* Exercise
Scan the entries below for the word "agent". Copy out every line in which it occurs.

* Supplied material
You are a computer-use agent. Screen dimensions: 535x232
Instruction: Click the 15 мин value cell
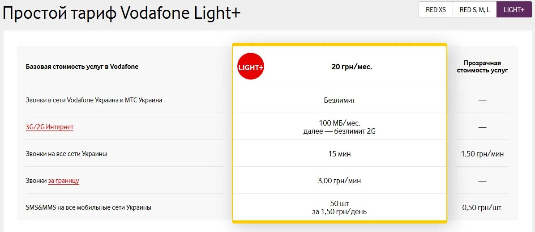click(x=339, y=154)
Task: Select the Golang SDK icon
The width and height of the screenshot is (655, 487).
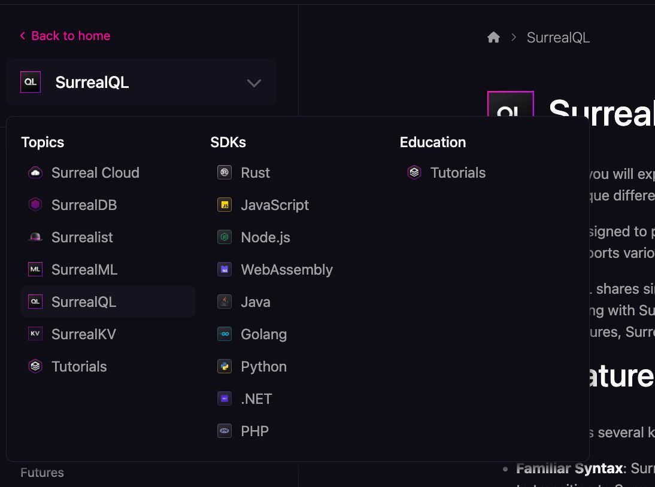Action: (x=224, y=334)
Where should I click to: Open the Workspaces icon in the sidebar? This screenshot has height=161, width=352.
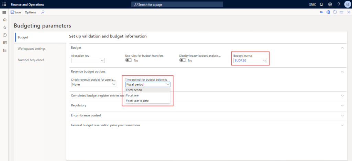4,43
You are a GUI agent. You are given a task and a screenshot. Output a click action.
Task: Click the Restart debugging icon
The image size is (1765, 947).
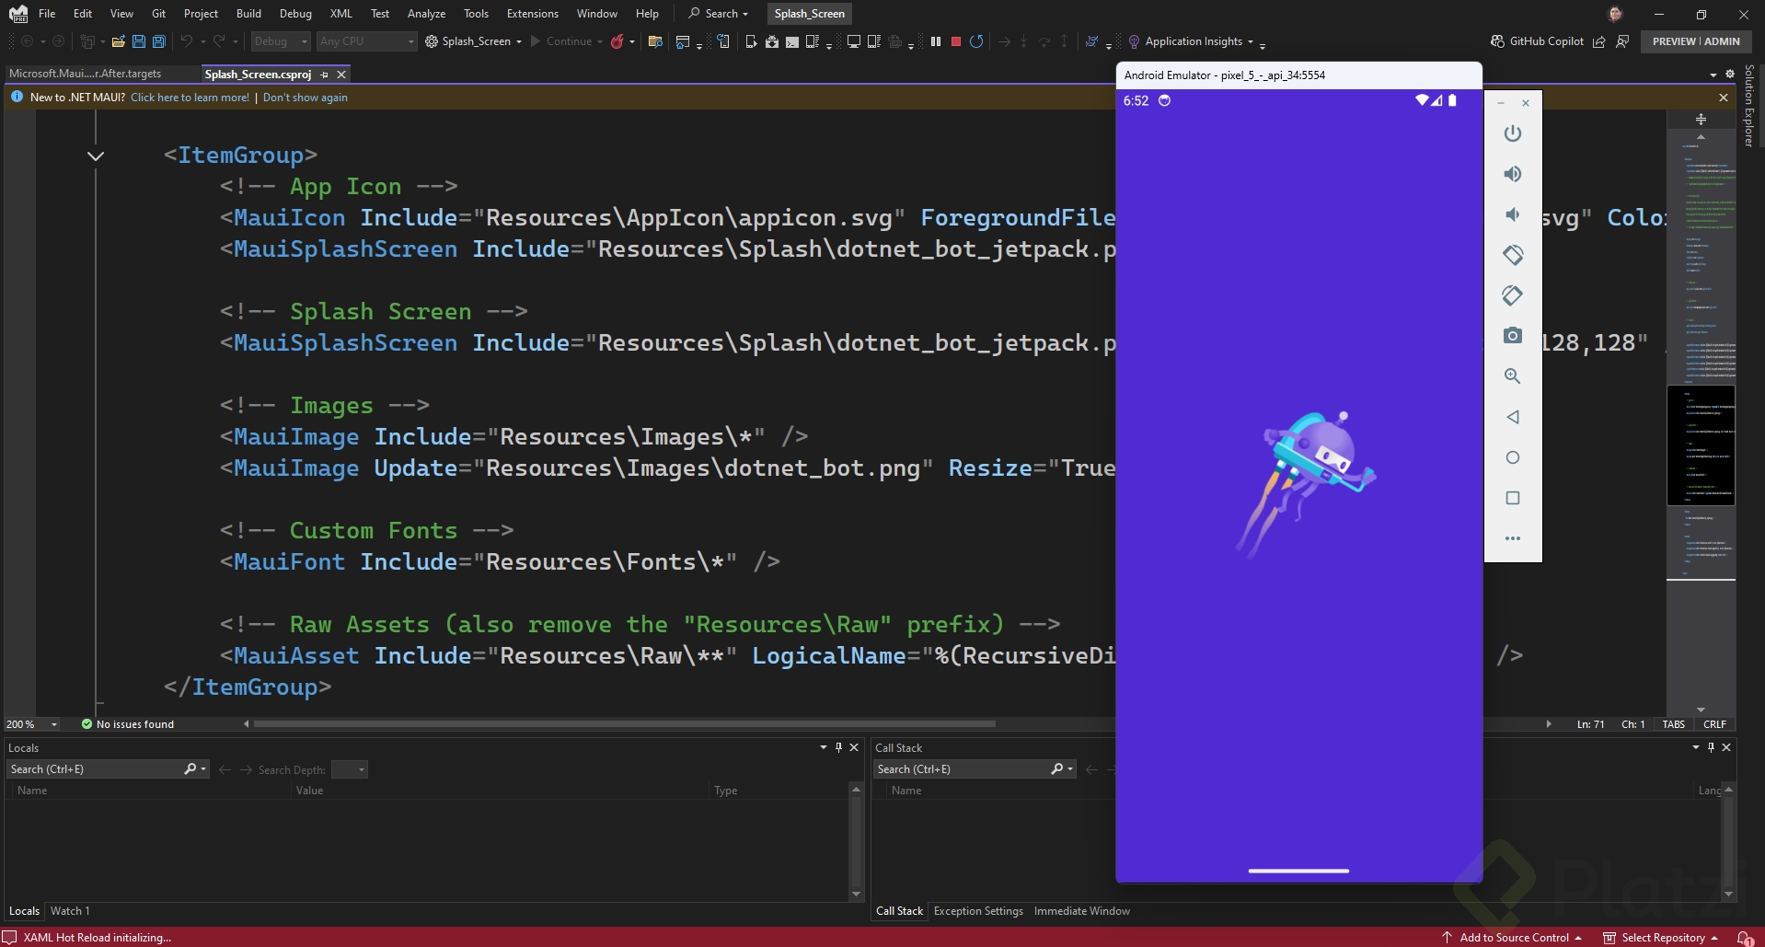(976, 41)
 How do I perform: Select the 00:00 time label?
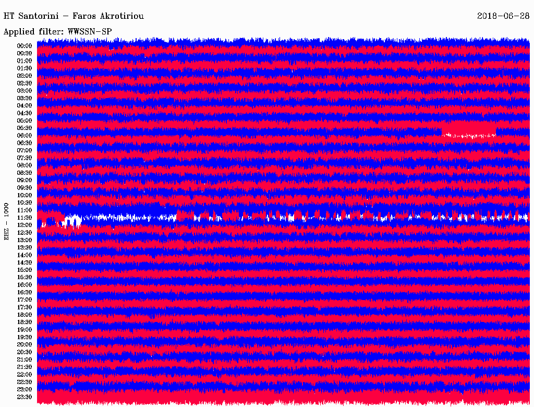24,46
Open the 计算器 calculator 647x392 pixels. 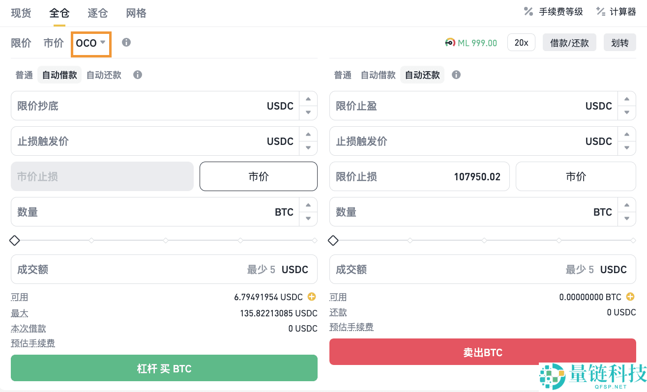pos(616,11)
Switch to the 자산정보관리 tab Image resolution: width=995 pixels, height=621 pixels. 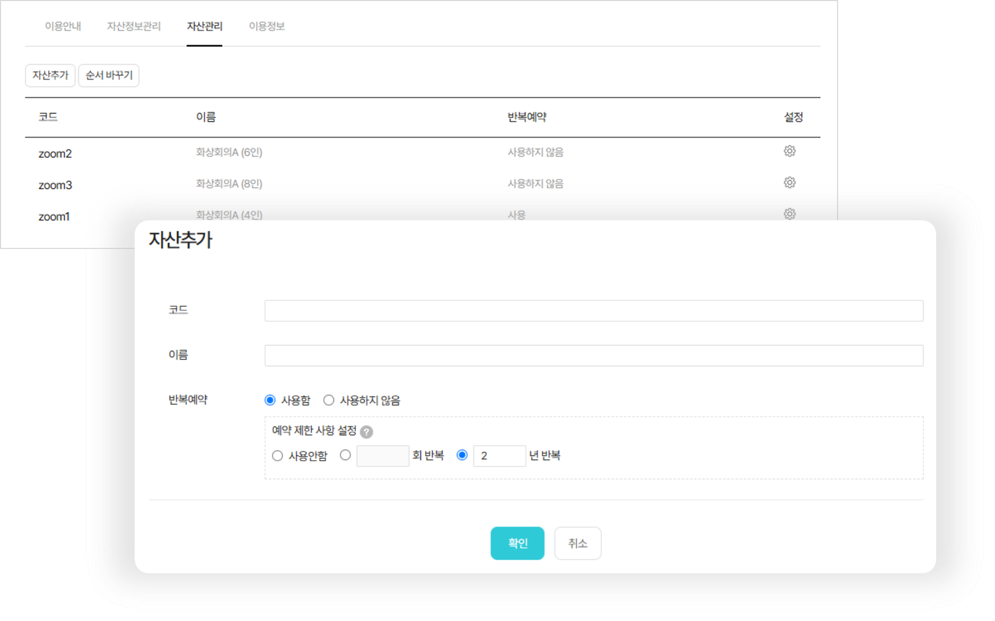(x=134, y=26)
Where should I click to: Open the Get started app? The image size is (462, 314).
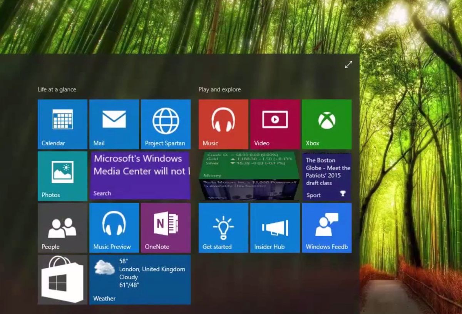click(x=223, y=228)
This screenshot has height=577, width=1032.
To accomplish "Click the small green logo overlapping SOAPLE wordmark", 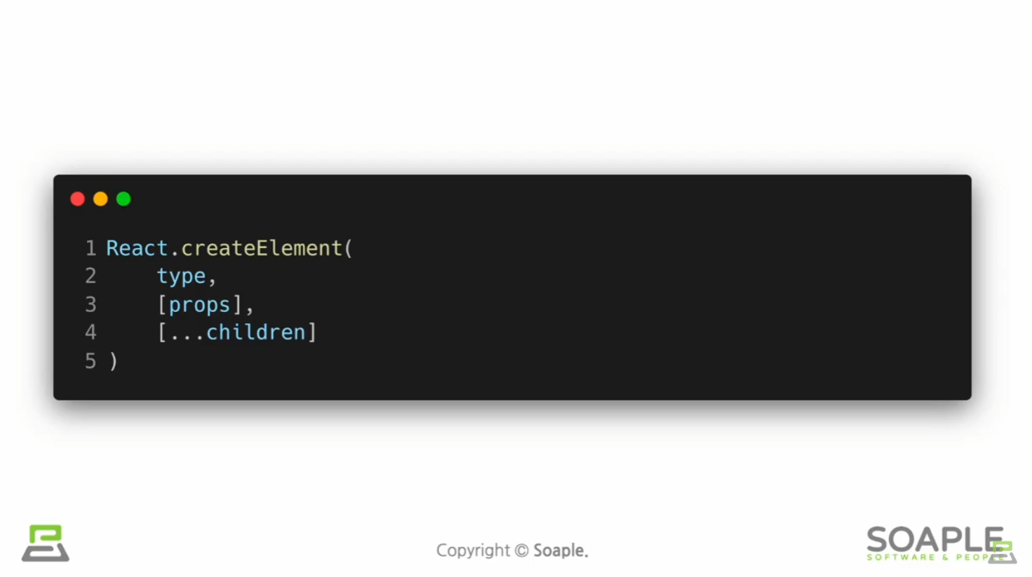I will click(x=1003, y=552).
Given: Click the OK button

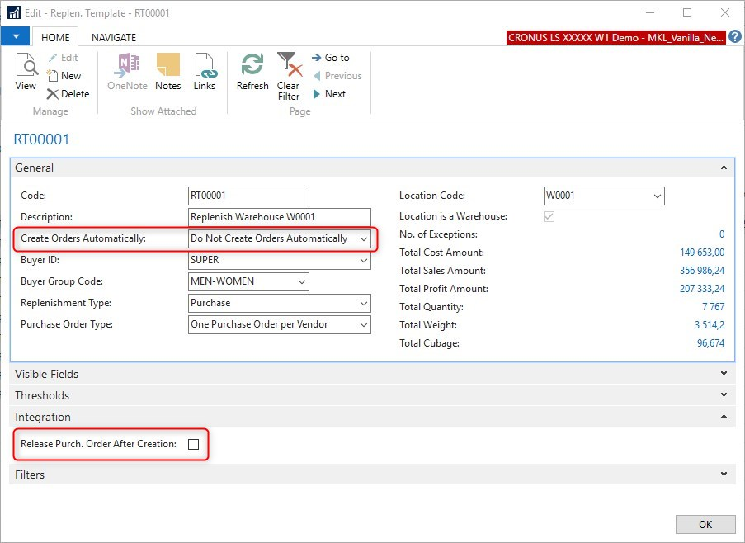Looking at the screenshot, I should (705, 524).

* Task response
You are a computer-use agent. Screen dimensions: 535x232
You are a GUI agent. You are given a task and a screenshot. Output a click action.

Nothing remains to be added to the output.